**TAREA PENDIENTE:**
En la nota sobre el homenaje a Tomás Ángeles Dauahare, ¿qué le otorgó la Institución Nacional para la Celebración del Día del Abogado?

**TEXTO DE LECTURA:**
13 de julio de 2013 / 05:08 p.m.

México • El divisionario recibió trato de héroe. Afable, accedió durante casi 45 minutos a tomarse fotografías con la gente, la mayoría a la que nunca había visto, a recibir abrazos, elogios y mucho apoyo… como una fiesta hecha para el general que parece de "cuatro estrellas".

Tomás Ángeles Dauahare portó de nuevo el uniforme militar que con orgullo guardó hace cinco años, cuando por edad límite pasó a situación de retiro en el Ejército.

Volvió, además, a pronunciar un discurso en público, luego de su participación el 9 de mayo de 2012 en "Los encuentros por el futuro de México", organizado por la Fundación Colosio del PRI en San Luis Potosí.

Aquel día expresó su desacuerdo con la estrategia de seguridad del presidente Felipe Calderón, y una semana después sobrevino su desgracia: fue detenido y encarcelado en una prisión de máxima seguridad.

Ayer lucía renovado, sin rencores contra quienes intentaron hacer trizas su carrera militar con falsas acusaciones. "Fue una acción desafortunada (…) es algo que ya está desterrado".

Tres meses después de que fue exonerado, la Institución Nacional para la Celebración del Día del Abogado le otorgó la medalla honoris causa a Dauahare en un instituto con un nombre que contrasta con la situación que sufrió casi durante un año: Escuela Héroes de la Libertad.

Suave en el trato, el divisionario no paraba de agradecer el apoyo.

Del tumulto emergió emocionado un hombre ya entrado en años. “Me da mucho gusto que le hayan hecho justicia. Es un honor. Mi padre fue un militar revolucionario que, como usted, fue encarcelado injustamente”.

Se identificó como Gustavo Nava Díaz Barriga, hijo del general Carlos Nava Rojas. “Mi padre siempre pugnó porque se les pagaran los mismos haberes a los militares retirados y por eso fue encarcelado en 1957”, dijo.

**DATOS EN ESTUDIO:**
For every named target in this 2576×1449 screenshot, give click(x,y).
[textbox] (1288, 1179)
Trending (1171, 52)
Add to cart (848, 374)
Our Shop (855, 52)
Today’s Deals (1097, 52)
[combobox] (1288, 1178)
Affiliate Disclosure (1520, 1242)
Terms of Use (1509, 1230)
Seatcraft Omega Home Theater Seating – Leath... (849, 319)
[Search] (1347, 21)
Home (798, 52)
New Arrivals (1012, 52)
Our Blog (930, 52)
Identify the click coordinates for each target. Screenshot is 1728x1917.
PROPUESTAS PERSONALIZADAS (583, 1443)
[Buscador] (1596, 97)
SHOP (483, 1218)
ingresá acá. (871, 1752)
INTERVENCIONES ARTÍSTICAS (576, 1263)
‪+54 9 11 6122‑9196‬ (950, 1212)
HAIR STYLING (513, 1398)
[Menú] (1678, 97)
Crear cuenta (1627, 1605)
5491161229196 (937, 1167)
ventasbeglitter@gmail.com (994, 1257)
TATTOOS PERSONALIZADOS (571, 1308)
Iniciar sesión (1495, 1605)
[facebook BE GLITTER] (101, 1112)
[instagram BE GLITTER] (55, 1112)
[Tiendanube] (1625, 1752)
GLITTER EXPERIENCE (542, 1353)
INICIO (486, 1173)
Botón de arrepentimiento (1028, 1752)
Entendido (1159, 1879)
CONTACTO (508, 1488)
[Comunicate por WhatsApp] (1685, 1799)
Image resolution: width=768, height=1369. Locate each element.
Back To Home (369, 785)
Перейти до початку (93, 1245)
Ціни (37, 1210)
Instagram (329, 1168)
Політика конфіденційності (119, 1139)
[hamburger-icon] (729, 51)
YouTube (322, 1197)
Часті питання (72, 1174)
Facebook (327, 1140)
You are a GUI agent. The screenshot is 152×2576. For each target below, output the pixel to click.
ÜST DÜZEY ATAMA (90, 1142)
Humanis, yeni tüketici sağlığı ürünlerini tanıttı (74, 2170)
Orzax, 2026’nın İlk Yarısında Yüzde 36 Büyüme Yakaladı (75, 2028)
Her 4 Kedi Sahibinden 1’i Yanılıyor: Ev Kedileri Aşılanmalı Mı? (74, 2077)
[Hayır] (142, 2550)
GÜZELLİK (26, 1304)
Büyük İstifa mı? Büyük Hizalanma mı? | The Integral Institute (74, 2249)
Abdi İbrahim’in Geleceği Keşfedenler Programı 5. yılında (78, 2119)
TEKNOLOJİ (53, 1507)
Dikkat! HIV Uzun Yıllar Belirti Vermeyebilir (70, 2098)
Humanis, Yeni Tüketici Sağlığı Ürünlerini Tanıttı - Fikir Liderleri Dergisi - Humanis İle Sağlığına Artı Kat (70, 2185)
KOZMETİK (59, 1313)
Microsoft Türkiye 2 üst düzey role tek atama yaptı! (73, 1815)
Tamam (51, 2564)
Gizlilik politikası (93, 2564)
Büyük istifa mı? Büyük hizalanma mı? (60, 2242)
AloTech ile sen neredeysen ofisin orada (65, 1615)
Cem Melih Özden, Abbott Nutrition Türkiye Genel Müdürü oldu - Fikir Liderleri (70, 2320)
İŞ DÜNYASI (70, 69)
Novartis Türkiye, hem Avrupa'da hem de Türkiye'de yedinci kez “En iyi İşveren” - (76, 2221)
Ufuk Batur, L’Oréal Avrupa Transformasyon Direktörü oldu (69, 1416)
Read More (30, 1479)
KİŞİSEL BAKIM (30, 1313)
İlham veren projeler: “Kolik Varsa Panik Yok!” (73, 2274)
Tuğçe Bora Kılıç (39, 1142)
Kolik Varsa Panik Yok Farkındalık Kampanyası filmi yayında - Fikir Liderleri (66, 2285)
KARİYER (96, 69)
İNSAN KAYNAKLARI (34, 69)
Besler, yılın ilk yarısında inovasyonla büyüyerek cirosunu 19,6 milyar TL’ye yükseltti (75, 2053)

**RESULTADO DEL EJERCICIO:**
La medalla honoris causa.